Endoscopic Technique: Sciatic Neurolysis and Piriformis Tendon Release for Treating Piriformis Syndrome
Author(s): Quesada-Jimenez R, Walsh EG, Kahana-Rojkind AH, Schab AR, McCarroll TR, Domb BG
Background:
Piriformis Syndrome (PS) is a neuromuscular condition characterized by sciatic nerve entrapment by the piriformis muscle, often presenting as buttock pain and sciatica. While most cases respond to conservative treatment, a subset of patients with persistent symptoms may require surgical intervention. Endoscopic piriformis release and sciatic neurolysis has emerged as a minimally invasive treatment option.
Methods:
This retrospective case series analyzed prospectively collected data from 18 patients undergoing endoscopic piriformis release with sciatic neurolysis between 2010 and 2021. A standardized diagnostic algorithm was employed, and all patients had preoperative and minimum 2-year postoperative assessments.
Patient-reported outcome (PRO) measures included:
- Modified Harris Hip Score (mHHS)
- Non-Arthritic Hip Score (NAHS)
- Hip Outcome Score – Sports Specific Subscale (HOS-SSS)
- Visual Analog Scale (VAS) for pain
- Overall patient satisfaction
Minimal Clinically Important Difference (MCID) thresholds were used to evaluate clinical relevance.
Key Findings:
- All patients experienced symptom relief postoperatively.
- Statistically significant improvements were observed in:
- mHHS (p < 0.001)
- NAHS (p < 0.001)
- HOS-SSS (p = 0.019)
- VAS for pain (p < 0.001)
- High patient satisfaction (mean score: 8.3 ± 1.7).
- Proportion achieving MCID:
- mHHS: 83.3%
- NAHS: 77.8%
- HOS-SSS: 61.1%
- VAS: 94.4%
- Low complication rate observed across the cohort.
Conclusion:
Endoscopic sciatic neurolysis with piriformis release provides significant and durable symptom relief for patients with refractory piriformis syndrome.

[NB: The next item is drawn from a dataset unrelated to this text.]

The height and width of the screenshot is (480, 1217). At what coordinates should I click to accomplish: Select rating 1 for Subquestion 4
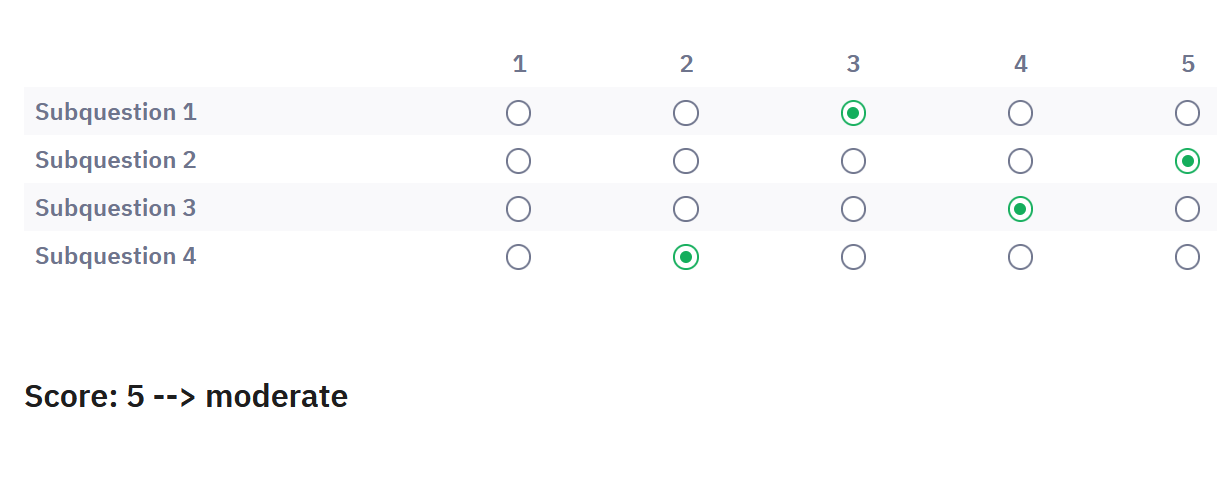tap(518, 257)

The approach yields high satisfaction, robust improvements across multiple PROs, and maintains a low risk profile, supporting its role as an effective surgical solution for this challenging condition.
What Does This Mean for Providers?
- Surgical consideration for refractory cases: Patients who do not respond to physical therapy, injections, or pharmacologic management may be appropriate candidates for minimally invasive endoscopic release.
- Diagnostic rigor is essential: Use of a standardized algorithm improves diagnostic accuracy and patient selection, which is critical for optimizing outcomes.
- Procedure benefits: This approach yields high clinical success, particularly in pain reduction (VAS) and functional improvement, with low complication rates.
- Clinical impact: Providers should consider early surgical referral in appropriate cases to avoid prolonged disability and diminished quality of life due to unaddressed sciatic nerve entrapment.